Со свойственной ему прямолинейностью Чемберлен выпустил кошку из мешка: все дело, оказывается, было в том, что в СССР господствовала социалистическая система хозяйства (не было, видите ли, ни процента на капитал, ни частных капиталовложений в землю!), которая уже на этой сравнительно ранней стадии развития обнаруживала несомненное превосходство над «обычной» для Чемберлена, т. е. капиталистической, системой хозяйства. Вот где коренилась истинная причина той дискриминации, которую британское правительство проявило в отношении СССР!
Как бы то ни было, но решающий шаг британским правительством был сделан: торговое соглашение 1930 года перестало существовать, и будущее советско-английской торговли повисло в воздухе.
К этому времени наша страна только что закончила первую пятилетку, и закончила успешно, в четыре года, благодаря героическим усилиям советского народа. Мы вступили в пятилетку отсталой, аграрной страной. У нас не было достаточных кадров, и потому для своей индустриализации мы вынуждены были привлечь иностранных инженеров и специалистов, главным образом из США, Германии и Англии. У нас не было современных станков и машин, и потому мы вынуждены были ввезти из-за границы самое разнообразное оборудование. У нас были очень ограниченные средства в иностранной валюте. И все-таки первая пятилетка была закончена досрочно! Но она досталась нам дорогой ценой: не хватало продовольствия, не хватало обуви и одежды, не хватало домов и квартир. Советские люди добровольно и сознательно жертвовали всем, необходимым для успешного преобразования экономики своей страны. Да и как могло быть иначе? Ведь в 1928-1932 гг. мы вели трудную и упорную борьбу на экономическом поле битвы. Борьбу за наше будущее, за торжество социализма, в нашей стране, за грядущее счастье всего человечества. Цель, которую мы преследовали, безусловно, стоила принесенных ради нее жертв, и мы могли с удовлетворением констатировать
Однако положение СССР было трудным. Изнутри нам грозила кулацкая стихия, которая хотя и была побеждена в процессе коллективизации, но еще сохраняла возможность серьезно вредить советскому государству. Извне нам грозили реакционные силы капиталистического мира — особенно в Англии, — которые все еще не хотели примириться с существованием «большевистской страны» на востоке Европы, вели против нее всевозможные интриги и мечтали о новом крестовом походе для ликвидации этого «очага революции» вооруженной рукой.
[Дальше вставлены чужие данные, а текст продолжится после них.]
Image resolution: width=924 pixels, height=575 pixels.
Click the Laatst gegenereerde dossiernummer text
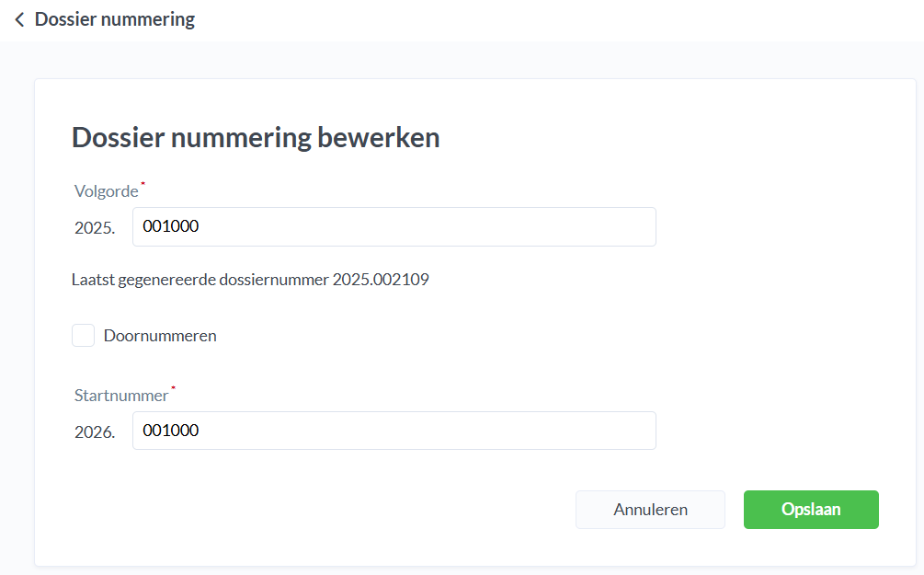(200, 279)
Такова была та обстановка, в которой начинались торговые переговоры с британским правительством.
Начало переговоров
На протяжении всего ноября 1932 г. я держал Москву в курсе всех своих встреч и бесед по вопросу о торговых переговорах, и 7 декабря мне было поручено уведомить английское министерство иностранных дел, что Советское правительство принимает предложение британского правительства об открытии переговоров в целях заключения нового торгового соглашения и что представителями Советского правительства в переговорах буду я и наш тогдашний торгпред в Лондоне А. В. Озерский. Соответствующую ноту я направил на имя постоянного товарища министра иностранных дел сэра Роберта Ванситарта.
Первое совместное заседание сторон состоялось 15 декабря в здании министерства торговли. С советской стороны в качестве главных делегатов присутствовали я и Озерский, с британской стороны — министр торговли Ренсимен и глава департамента заморской торговли Колвил. Кроме того, за столом сидело значительное число экспертов обеих сторон, среди которых были первый секретарь посольства Каган от нас и сэр Хорас Вилсон от англичан. Этот последний сыграл в дальнейшем чрезвычайно большую роль в ходе переговоров.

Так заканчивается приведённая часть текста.